# I want my hot dog chili to turn brown!



## mikiesteve (Aug 6, 2016)

I've noticed some of the old time hot dog chili from WV is brown in color and not red. We are talking 70 year old recipes so it's none of the modern ingredients. I tried Kitchen Bouquet but that just gives it a deeper red. Doesn't have any real sauteed ingredients so there must be a trick I am missing. Any ideas?


----------



## cheflayne (Aug 21, 2004)

Just guessing but the chile powder used, especially 70 years ago, probably had a few days on it and as a result was oxidized and somewhat brown (kinda brick colored) in color as opposed to fresher chile powder which would be a brighter red.


----------



## mikiesteve (Aug 6, 2016)

Is home made chili powder the answer maybe? They still produce the sauce and it is more of a brown color even today. Any chance oit would be as simple as loosening the cap on the container? (Yeah... I'm smiling about that suggestion as well...)


----------



## cheflayne (Aug 21, 2004)

MikieSteve said:


> Is home made chili powder the answer maybe? They still produce the sauce and it is more of a brown color even today. Any chance oit would be as simple as loosening the cap on the container? (Yeah... I'm smiling about that suggestion as well...)


Even today you can find chile powder in stores that is less than fresh and brick colored. You could also spread your chile powder out on plate and let it sit for a few days, not my personal recommendation as you lose flavor... but what the hey?

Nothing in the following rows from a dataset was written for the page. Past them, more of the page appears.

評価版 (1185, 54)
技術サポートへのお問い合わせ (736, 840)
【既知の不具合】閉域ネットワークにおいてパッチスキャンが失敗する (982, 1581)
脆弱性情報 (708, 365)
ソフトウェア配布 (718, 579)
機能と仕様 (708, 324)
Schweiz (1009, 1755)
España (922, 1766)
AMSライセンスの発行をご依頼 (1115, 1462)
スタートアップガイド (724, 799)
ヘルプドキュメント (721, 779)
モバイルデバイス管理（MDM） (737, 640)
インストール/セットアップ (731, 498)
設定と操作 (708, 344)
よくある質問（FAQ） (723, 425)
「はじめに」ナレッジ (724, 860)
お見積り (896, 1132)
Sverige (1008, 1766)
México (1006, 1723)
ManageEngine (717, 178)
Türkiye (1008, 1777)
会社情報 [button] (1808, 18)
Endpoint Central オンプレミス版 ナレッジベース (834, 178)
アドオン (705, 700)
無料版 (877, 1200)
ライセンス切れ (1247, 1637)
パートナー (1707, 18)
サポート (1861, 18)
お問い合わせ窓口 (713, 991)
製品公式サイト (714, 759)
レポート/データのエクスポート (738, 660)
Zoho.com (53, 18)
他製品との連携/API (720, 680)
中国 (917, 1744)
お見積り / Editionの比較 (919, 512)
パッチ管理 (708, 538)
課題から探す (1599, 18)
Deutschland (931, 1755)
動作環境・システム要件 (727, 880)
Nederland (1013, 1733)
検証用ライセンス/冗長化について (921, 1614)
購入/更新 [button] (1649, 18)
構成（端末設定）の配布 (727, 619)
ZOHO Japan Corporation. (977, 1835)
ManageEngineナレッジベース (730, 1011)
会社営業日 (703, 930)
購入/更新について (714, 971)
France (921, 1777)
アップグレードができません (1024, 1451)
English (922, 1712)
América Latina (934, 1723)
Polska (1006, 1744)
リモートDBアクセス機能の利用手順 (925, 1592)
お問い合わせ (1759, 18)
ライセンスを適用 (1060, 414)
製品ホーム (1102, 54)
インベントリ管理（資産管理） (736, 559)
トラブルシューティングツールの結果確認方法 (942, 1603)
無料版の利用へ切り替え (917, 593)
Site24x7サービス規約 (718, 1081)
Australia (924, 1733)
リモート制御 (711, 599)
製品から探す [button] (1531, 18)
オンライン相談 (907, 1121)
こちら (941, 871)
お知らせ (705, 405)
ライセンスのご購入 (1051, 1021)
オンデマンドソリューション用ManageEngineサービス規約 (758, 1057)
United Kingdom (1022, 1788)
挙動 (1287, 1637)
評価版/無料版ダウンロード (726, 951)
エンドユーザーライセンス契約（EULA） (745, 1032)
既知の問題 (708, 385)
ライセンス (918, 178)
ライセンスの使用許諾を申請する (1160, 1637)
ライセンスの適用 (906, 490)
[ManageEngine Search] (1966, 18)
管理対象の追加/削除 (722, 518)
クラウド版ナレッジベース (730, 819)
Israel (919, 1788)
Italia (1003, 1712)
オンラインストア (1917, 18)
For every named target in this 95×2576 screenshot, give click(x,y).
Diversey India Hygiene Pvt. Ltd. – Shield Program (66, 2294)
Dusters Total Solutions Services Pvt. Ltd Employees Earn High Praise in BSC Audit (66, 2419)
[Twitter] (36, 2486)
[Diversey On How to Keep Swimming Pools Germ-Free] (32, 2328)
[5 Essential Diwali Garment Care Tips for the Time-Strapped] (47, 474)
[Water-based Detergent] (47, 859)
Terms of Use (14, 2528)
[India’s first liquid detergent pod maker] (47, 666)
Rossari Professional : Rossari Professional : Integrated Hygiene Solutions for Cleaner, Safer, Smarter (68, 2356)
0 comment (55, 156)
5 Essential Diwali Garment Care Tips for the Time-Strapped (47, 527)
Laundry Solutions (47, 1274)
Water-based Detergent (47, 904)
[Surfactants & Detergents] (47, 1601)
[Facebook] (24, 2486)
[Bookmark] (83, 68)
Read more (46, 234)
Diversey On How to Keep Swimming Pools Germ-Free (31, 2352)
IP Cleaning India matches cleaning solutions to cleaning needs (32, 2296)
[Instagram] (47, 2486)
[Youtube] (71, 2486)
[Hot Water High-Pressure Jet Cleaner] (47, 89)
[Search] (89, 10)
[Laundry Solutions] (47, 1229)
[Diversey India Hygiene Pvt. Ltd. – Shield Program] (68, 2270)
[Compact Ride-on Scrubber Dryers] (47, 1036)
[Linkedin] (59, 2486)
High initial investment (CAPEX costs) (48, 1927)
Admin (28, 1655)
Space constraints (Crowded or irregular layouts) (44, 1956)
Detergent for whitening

You can also make your own chile powder and control the color somewhat dependent upon type of chiles used and whether you toast the chiles prior to grinding.

Are you using chile powder or chili powder?


----------



## koukouvagia (Apr 3, 2008)

When my family owned a hot dog shop we made chili that was famous around our parts in ole Virginie.  The secret was to use onion skins in the stock.  You heard it here first.


----------



## mikiesteve (Aug 6, 2016)

Thanks for both replies. It's chili powder and I have found several packers that have a brown variety. Me and my credit card have several on the way to experiment with. Thanks for the input. I'll let you know how that works.


----------



## brianshaw (Dec 18, 2010)

It's difficult to guess what's going on if you protecting the family secret as tightly as you seem to be doing. How long are you cooking it? My hot dog shop experience had secrets too... But it wasn't the color of the chile powder as much as the cook time.


----------



## cheflayne (Aug 21, 2004)

MikieSteve said:


> It's chili powder and I have found several packers that have a brown variety.


Look for a chili powder with a high percentage of cumin, that is where the brown is coming from, as opposed to the red you would get if using a chile powder.


----------



## phatch (Mar 29, 2002)

There are browner chiles too. I'm a fan of guajillo which is a dark chile but not too hot.


----------



## mike9 (Jul 13, 2012)

By "chili dog" do you mean Detroit style Coney Island Hotdogs? If so then here is a recipe that gets as close as I've made 'em and I'm from Big "D".

https://mybestcookbook.wordpress.com/2011/12/16/copycat-lafayette-coney-island-sauce/


----------



## chicagoterry (Apr 3, 2012)

2 thoughts:

Many thousands of Hungarians immigrated to WV to work in the coal mines in the 1st part of the 20th century, no doubt clutching packets of paprika as they boarded the boats. (My family's story, in a nutshell.) I'm guessing that is a major way chili powder made its way into WV cooking. When I was a kid, the goulash we ate was more brown than red from whatever kind of paprika it was my grandmother used.

@Mike9

Don't know if you've seen this, but I think this guy actually knows what he's talking about--he's certainly up on his Coney Dog stands in "The D." Beef Hearts? Who knew?

http://amazingribs.com/recipes/hot_dogs_and_sausages/detroit_coneys.html


----------



## mike9 (Jul 13, 2012)

Thanks Terry - yes I recall beef hearts being used early on probably because it was very cheap. I can get all I want and will make a batch for Labor Day - thanks for the link /img/vbsmilies/smilies/drinkbeer.gif


----------



## laurenlulu (Sep 9, 2012)

I add beef base to mine and no tomato product, comes out brown


----------



## mikiesteve (Aug 6, 2016)

Thanks for all the interest. I'll try to answer all the questions here:

- I'm not protecting an old recipe. Actually just trying to duplicate one.

- Brown Chili powder is actually mostly a really deep red which makes an odd looking sauce. Have tried numerous and likely will buy more to try. Is there a Chili Powder charity I can donate all the old to? LOL

- Have tried adding Kitchen Bouquet which was little help...

- Beef heart.... uf not in MY kitchen...LOL

-I think the beef broth is do-able. Will try that next...

-If there is such thing as a browner paprika, I will look for that as well.

-Cook time is interesting too. Will try lengthening the cook time.

Any other ideas , just fire them my way. Thanks again for the input...


----------



## jimyra (Jun 23, 2015)

Try here, I have never ordered from them.  Have you tried browning tomato paste in a little oil for deeper color?


----------



## daltonj (Dec 2, 2016)

You might check out a YouTube.com channel called 'Food Wishes'. He has a hotdog chili on there that has gone over very well with my family, with one guy even eating a couple of spoonfuls after desert. It turns out pretty brown as well, even though there is no browning of the meat. You dump all the ingredients and liquid in and just cook it till it's all cooked and reduced. The only thing I'd change is the amount of water he uses. Granted it makes the initial stirring to prevent clumping much easier, but to me, it's worth the effort to reduce the amount of time to reduce the liquid to a good chili consistency. I also got a kind of blah taste when I used cheapo chili powder from Aldis.


----------